Economic Growth
As Samuel Johnson said, “Agriculture not only gives riches to a nation, but the only riches she can call her own.” No country has ever successfully developed without first modernizing its agriculture. Recent studies have provided evidence of a causal relationship.

Climate Adaptation
Agriculture is one of the human activities most sensitive to climate change. The cost of developing crops that resist drought and other climatic stresses is orders of magnitude less than the investment in clean energy required to significantly reduce emissions of greenhouse gases.

National Security
The prime minister of Haiti was ousted in 2008 over handling of food riots, caused by high prices that followed decades of reduced investment in agricultural research. Recent studies have demonstrated that, unless there’s something about droughts in Africa that affects politics outside of their effect on agriculture, droughts lead to crop failures and crop failures make wars more likely. Anecdotal evidence links problems in agriculture to wars and terrorism worldwide.

Education & Employment
Economists who subscribe to the Todaro Hypothesis believe that the only effective way to reduce urban unemployment in developing countries is to improve opportunities in rural areas. Evidence from India suggests that areas whose geography helped farmers benefit most from new agricultural innovations saw greater improvements in education.

Women and Minorities
Women and minorities do not always benefit from agricultural technologies–witness the growth of slavery after the cotton gin was invented. But they definitely can see disproportionate benefits, particularly from research targeted towards fruits and vegetables (for women) and marginal lands (for minorities).

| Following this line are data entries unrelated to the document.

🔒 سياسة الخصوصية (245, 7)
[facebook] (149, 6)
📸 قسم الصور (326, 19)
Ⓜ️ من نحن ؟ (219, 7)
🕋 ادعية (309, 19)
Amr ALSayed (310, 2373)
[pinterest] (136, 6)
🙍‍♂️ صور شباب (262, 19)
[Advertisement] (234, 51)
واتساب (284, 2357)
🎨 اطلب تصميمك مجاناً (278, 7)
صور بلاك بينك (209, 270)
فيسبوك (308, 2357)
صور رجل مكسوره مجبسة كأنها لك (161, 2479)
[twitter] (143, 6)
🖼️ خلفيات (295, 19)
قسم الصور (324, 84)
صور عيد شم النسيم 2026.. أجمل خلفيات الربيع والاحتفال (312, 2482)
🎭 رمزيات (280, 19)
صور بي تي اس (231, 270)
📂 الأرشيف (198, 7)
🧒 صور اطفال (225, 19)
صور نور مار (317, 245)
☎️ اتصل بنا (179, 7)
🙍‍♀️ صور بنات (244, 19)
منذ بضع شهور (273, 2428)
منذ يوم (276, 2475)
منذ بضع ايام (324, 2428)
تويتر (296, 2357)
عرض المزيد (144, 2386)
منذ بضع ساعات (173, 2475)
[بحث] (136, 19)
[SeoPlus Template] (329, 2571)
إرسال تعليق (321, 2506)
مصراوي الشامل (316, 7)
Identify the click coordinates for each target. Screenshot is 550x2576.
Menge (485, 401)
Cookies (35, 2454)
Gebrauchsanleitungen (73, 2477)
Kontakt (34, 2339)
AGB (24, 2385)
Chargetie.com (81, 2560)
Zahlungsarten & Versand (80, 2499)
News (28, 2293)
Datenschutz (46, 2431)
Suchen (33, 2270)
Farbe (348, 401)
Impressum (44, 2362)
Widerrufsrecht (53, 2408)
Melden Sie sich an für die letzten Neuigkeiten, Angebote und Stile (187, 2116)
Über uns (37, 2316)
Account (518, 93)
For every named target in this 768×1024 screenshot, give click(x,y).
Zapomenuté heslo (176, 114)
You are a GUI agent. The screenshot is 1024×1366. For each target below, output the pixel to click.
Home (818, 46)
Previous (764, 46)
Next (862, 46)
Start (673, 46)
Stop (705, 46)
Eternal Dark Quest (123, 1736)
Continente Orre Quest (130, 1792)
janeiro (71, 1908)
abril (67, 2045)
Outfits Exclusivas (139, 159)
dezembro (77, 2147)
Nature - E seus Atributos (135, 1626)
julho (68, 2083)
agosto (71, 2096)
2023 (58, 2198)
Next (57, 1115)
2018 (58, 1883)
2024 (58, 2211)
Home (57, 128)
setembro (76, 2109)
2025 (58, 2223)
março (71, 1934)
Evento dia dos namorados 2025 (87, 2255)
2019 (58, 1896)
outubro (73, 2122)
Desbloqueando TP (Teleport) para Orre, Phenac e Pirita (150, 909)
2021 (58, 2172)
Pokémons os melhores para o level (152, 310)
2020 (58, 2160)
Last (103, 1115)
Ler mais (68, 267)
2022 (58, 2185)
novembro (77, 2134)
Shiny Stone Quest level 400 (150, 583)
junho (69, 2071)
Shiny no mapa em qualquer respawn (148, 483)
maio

One study from a Brown University professor even suggested that expanding the cultivation of tea, a crop harvested by women, reduced the selective abortion of female fetuses in China.

Health and Nutrition
Improvements in nutrition and sanitation, as well as improved medical care, have played key roles in improving health and life expectancy since the 19th Century. Improving sanitation often requires expensive investments in infrastructure, while developing more nutritious crops can be done on a shoe-string budget and probably represents one of the most cost-effective ways to improve public health. Antibiotic resistance is one of the biggest challenges on the horizon in health care, and better ways of keeping livestock healthy and productive without antibiotics may help to slow resistance.